1981 Commence à assurer, avec Évelyne Cévin, la formation autour des contes pour La joie par les livres (Centre national du livre pour enfants).
1984 « Histoires à se réveiller couchés » sur France Culture et parution de 365 contes pour tous les âges, premier volume de sa collection thématique chez Gallimard « Giboulées ».
2000 Responsable de Babel Contes pour le Festival d’automne à Paris.
2020 Le Monde selon Mingus, projet pour la MPAA (Maison des pratiques artistiques amateurs) à Paris, avec le saxophoniste Jean-Charles Richard.
En septembre, parution de Babel Africa (Gallimard).
Ses conseils
Pour se former
Il n’y a pas véritablement d’école mais le labo la Maison du conte, à Chevilly-Larue, les Arts du Récit de Grenoble ou la Bibliothèque nationale de France proposent des formations, ainsi que beaucoup de conteurs, Catherine Zarcate, Abbi Patrix, Bruno de La Salle et d’autres, souvent en lien avec des festivals à travers la France.
Pour lire des contes
Adultes : Je suis une inconditionnelle de la collection « Merveilleux » des Éditions Corti, avec notamment une traduction de référence des Contes de Grimm par Natacha Rimasson-Fertin. La collection « Contes des sages », au Seuil, qui répond au besoin actuel des gens, est belle mais inégale, parfois un peu trop littéraire. Enfin, les anthologies de Praline Gay-Para chez Babel/Actes Sud.
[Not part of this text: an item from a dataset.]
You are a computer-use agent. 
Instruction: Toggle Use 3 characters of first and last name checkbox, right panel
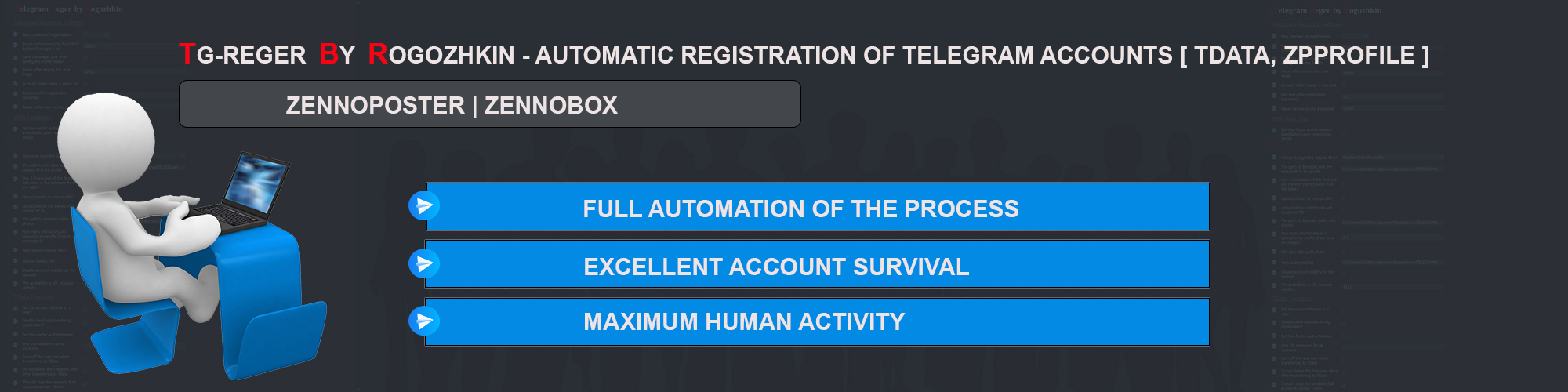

Enfants : Il faut se balader. Le Genévrier, un tout petit éditeur, en a fait sa spécialité. J’aime beaucoup la collection de L’École des loisirs par aires géographiques, « Contes du monde entier », et la collection « Paroles de conteurs » chez Syros.
Tout-petits : La collection « À petits petons », chez Didier Jeunesse.
Son livre fondateur
Ce que disent les contes, de Luda Schnitzer (Le Sorbier, 1981). Je suis tombée amoureuse de Luda Schnitzer. à mes débuts de conteuse, j’allais la voir régulièrement pour vérifier ce que signifiaient les contes que je choisis, comment faire, comment oser avoir un point de vue sur une histoire.
Son lieu
La salle I de la Bnf est une ressource formidable. Ce fonds documentaire unique en France donne accès aux recueils de contes populaires de France et du monde entier, aux livres de référence sur le conte et à un accès en ligne à la base de données sur la littérature orale, Bibliorécit.